マツダ<7261>は2021年1月に同社初となる量産型電気自動車(EV)「MX-30」の国内販売に乗り出すと発表した。環境規制が厳しい欧州では2020年9月に最低価格3万2600ユーロ(約410万円)で発売し、すでに5200台を超える受注があったという。日本では当面、法人向けにリース販売し、一般向けの販売も検討する。

欧州の厳しい環境規制に苦しむマツダ

欧州でEV販売を先行した理由は、マツダの苦しい立場にある。欧州の温暖化ガス規制は厳しく、ガソリンやディーゼルなどのエンジンに依存してきたマツダは、同市場での自動車販売が難しくなりつつあるのだ。

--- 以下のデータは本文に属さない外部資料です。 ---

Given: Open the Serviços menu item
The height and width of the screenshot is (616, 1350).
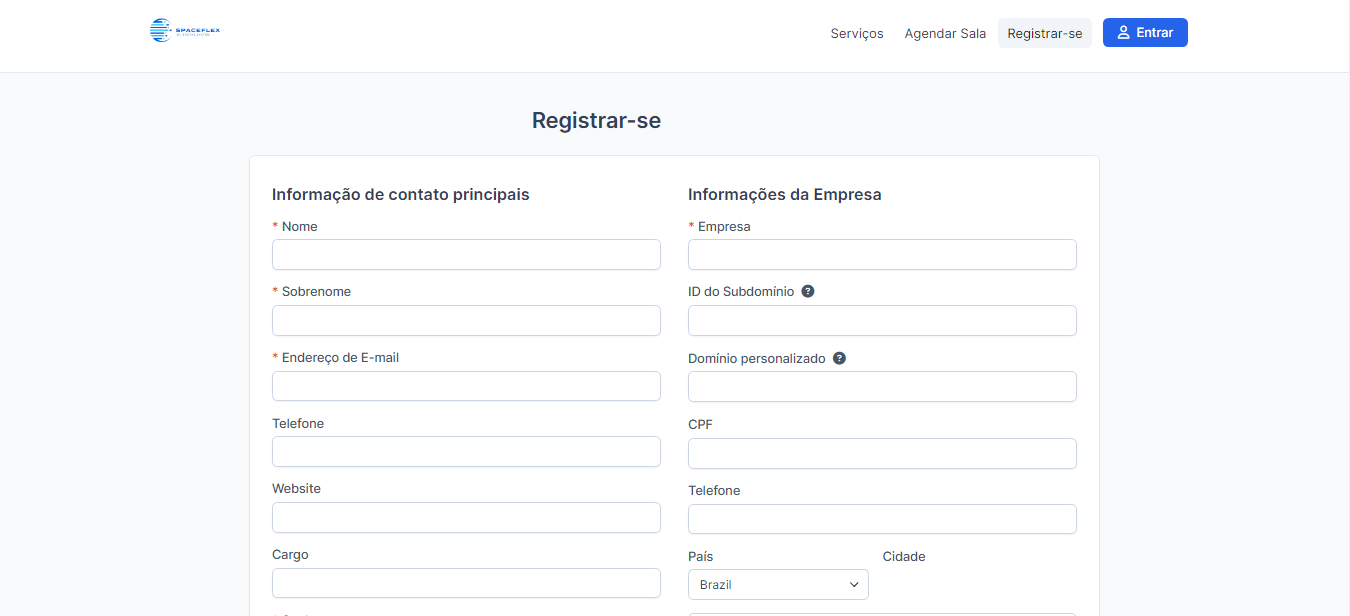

欧州で先行発売した「MX-30」のEVモデル(同社ホームページより)

自動車産業の調査会社JATO Japan Limitedによると、2019年のマツダ車の二酸化炭素排出量は走行1キロメートル当たり平均135.4グラムで、欧州の販売台数上位20メーカー中19位に沈んでいる。マツダより排出量が多いのは独メルセデス・ベンツだけだ。

ベンツ車は大型の高級車が主力ながら同140.9グラムと健闘。16位の独BMW、17位の独アウディ、18位のスウェーデン・ボルボも大型の高級車メーカーであり、中・小型車メーカーであるマツダの出遅れが目立つ。

マツダは自前のハイブリッド車(HV)技術を持たず、ガソリンやディーゼルエンジンの燃費向上に専念してきた。ところが地球温暖化の深刻化により、欧州や米カリフォルニア州、中国などでの二酸化炭素排出規制が大幅に強化されている。規制をクリアするには、EVの販売台数を増やすしかない。